It (4) might be portable. (just copy the files) I might find out soon when I put up this other PC. I can "stick" it in there and see if it runs.

Reply to
jurb6006

"Minimum return"? That sure would be a very short-sighted view and a major marketing blunder. For me and many other engineers LTSpice is the core reason why we use rather expensive switcher chips from the former LTC and now AD. If I'd tally up the IC sales that this has triggered just from my designs we'd be talking seven digits and the profit margins on those chips are likely huge. I've used many of their chips for "off label" purposes and that would be nearly impossible without LTSPice.
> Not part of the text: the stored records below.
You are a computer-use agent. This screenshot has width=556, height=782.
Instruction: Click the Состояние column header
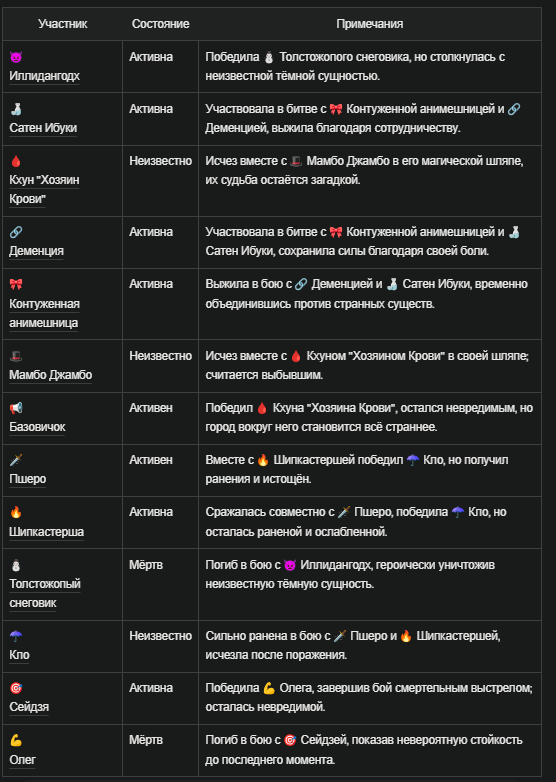click(161, 24)
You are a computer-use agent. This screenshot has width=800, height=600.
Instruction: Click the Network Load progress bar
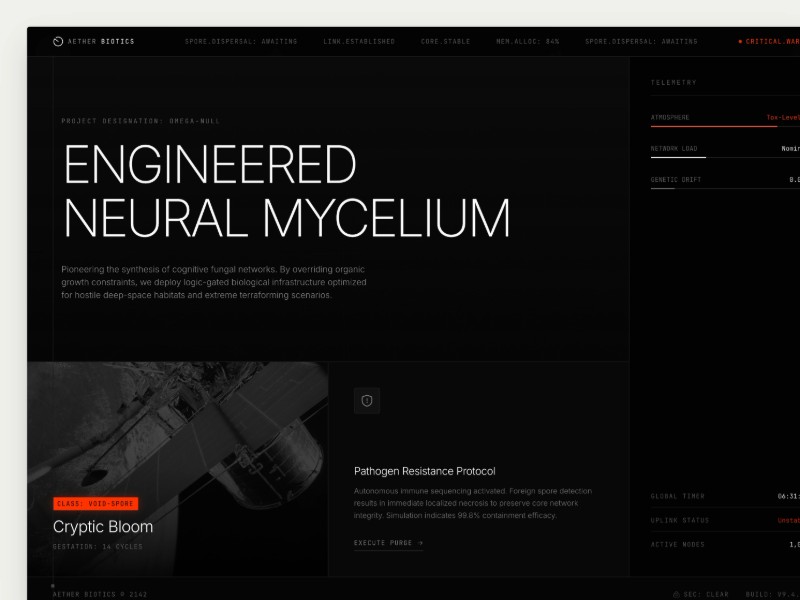pos(678,157)
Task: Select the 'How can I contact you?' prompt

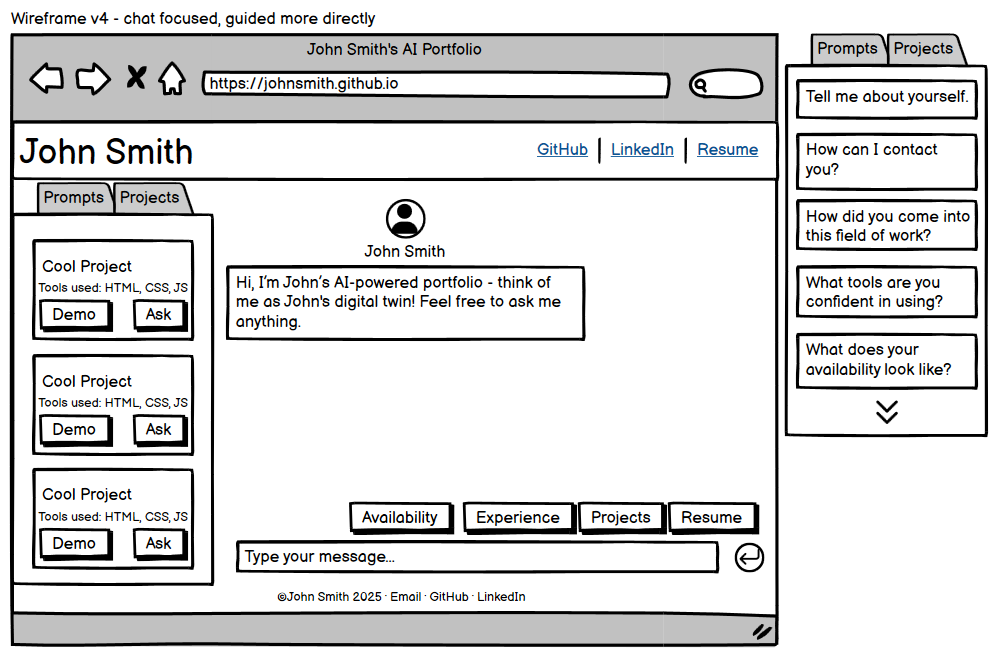Action: point(886,160)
Let's hope so, and that it will be done in the longterm.

--
Regards, Joerg 

http://www.analogconsultants.com/
Reply to
Joerg

Exactly. We use LTC parts because the models work.

LT Spice has probably sold 10 digits worth of parts. It likely contributed to ADI buying LTC. I assume Mike is rich, as he deserves to be.

I've been told that the model dev group has been "rearranged" lately, which is why I have LTM8078s and eval boards but no Spice model.

Pity, I could do some tricky fun stuff with that part.

--

John Larkin         Highland Technology, Inc 
picosecond timing   precision measurement  

jlarkin att highlandtechnology dott com 
http://www.highlandtechnology.com
Reply to
John Larkin

Yes, I fully agree. He made LTC more money than dozens of top sales engineers together.

It is sad that Mike is leaving but all good things eventually come to an end. AD might not have Mike anymore but we still have Helmut.

That's exactly the market, off-label use. Most of the time the BOM cost isn't all that important for such projects. They just want it working, and fast.

--
Regards, Joerg 

http://www.analogconsultants.com/
Reply to
Joerg

On the other hand, they might hire a competent software engineer who knows something about UX to work on it. Mike was great at the backend stuff but hopeless in the UI.

Otherwise some competent OSS person might decide to release a version of Superspice now it's open source. That's supposed to be pretty good also.

Clifford Heath.

Reply to
Clifford Heath

I usually use a directive block with a comment in the first line, e.g.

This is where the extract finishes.